Jacob Heringman | lute
Jacob Heringman moved to England in 1987, after completing an undergraduate degree in English and philosophy at Grinnell College in Iowa, to study the lute with Jakob Lindberg at the Royal College of Music. From 1989 to 1993, Jacob was a busy performer with most of the leading UK renaissance and baroque groups, after which time he gave up playing Basso Continuo altogether and began a phase focused entirely on the renaissance lute, and, in particular, on an intensive period of making solo recordings (Holborne, Bakfark and Waissel, Josquin, Jane Pickeringe’s Lute Book, The Siena Lute Book) and giving solo recitals. During those years he had occasional and invaluable lessons with the late Patrick O’Brien in New York. From 2001 to 2004, Jacob trained full-time as a teacher of the Alexander Technique, a practice which has deeply informed his music and his life generally.
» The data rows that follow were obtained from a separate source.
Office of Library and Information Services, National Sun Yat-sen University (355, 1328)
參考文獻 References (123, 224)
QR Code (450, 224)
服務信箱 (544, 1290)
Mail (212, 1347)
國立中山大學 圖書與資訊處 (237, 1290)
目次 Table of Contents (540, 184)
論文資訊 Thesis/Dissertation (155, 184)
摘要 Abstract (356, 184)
In 2007, Jacob's family moved to North Yorkshire and began a slightly slower life, with an end to all work-related air travel and therefore to all intercontinental concert and teaching work. During the years between 2013 and 2020 he has worked intermittently on the present project, completed now in time for the 500th anniversary of Josquin’s death. Throughout all these years, a continuing theme has been my relationship with song (close partnerships with Catherine King, Clare Wilkinson, and John Potter, among others), and with vocal polyphony (especially that of Josquin). Current ensemble projects include the Alternative History Quartet (with John Potter, Anna Maria Friman, and Ariel Abramovich), Pellingmans’ Saraband (with Susanna Pell), a lute/vihuela duo with Ariel Abramovich, and lute song concerts with Clare Wilkinson and John Potter.